In [1]:
import pandas as pd
import numpy as np
import scipy.stats as ss
import math

## Intro

Task 1.  
H0: Distribution is statistically the same as the given one.  
H1: Distribution is statistically significantly different from the given one.  

Task 2.  
When X - categorical, y - categorical  
H0: There is NO significant difference between 'y' from different X groups  
H1: There is a significant difference between 'y' from different X groups  
In other words:  
H0: There is NO significant difference in quantities of categories in two or more gorups  
H1: There is a significant difference in quantities of categories in two or more gorups

Task 1 and Task 2 are also called **odds ratio** tests.
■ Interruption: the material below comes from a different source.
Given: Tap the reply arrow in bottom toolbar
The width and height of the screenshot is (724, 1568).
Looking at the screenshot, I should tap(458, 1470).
There are 3 methods that can do it:
1. Chi-squared test
2. Fisher's exact test
3. Wald test

Task 3.  
When X is a mixed variable, y - categirical  
H0: X does NOT influence 'y' ($\beta_i = 0$)  
H1: X has stasistically significant influence on 'y' ($\beta_i \neq 0$)  
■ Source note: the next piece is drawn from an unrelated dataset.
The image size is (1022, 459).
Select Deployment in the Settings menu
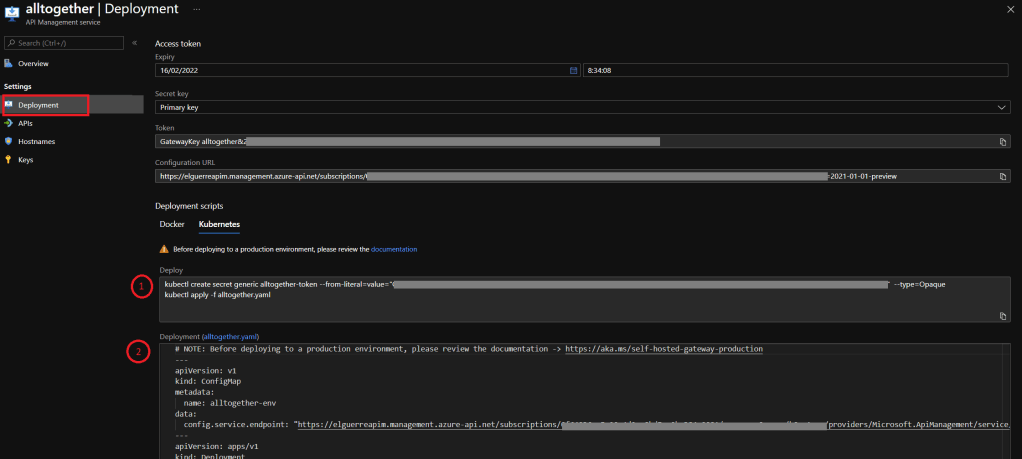click(38, 105)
Task 3 can be done by Logistic Regression

Topics:  
Pearson's (chi-squared) distance  
Chi-squared distribution  
Pearson's chi-square criterion  

Pearson's (chi-squared) distance

$\chi^2 = \sum_{i=1}^{n}Z_i = \sum_{i=1}^{n}\frac{(O_i - E_i)^2}{E_i}$

where $Z_i, ..., Z_n$ are independend standard normal random variables

$O_i$ - Observed values  
$E_i$ - Expected values

**Yates correction**

$\chi_{Yates}^2 = \sum_{i=1}^{n}\frac{(|O_i - E_i| - 0.5)^2}{E_i}$

**Degrees of freedom**

$df = n - 1$ for one categorical variable  
$df = (n-1)*(m-1)$ for contingency table n by m  

### Odds ratio concept

![image.png](attachment:60f53250-8e76-4f13-b020-b67b749a2ba9.png)

### Wald's test concept

$\mu = 0$

$st = \sqrt{\sum{1/n_i}}\text{, where } n_i \in [23,117,6,210]$

![image.png](attachment:6181ccae-31e3-4233-acc8-8e092b859707.png)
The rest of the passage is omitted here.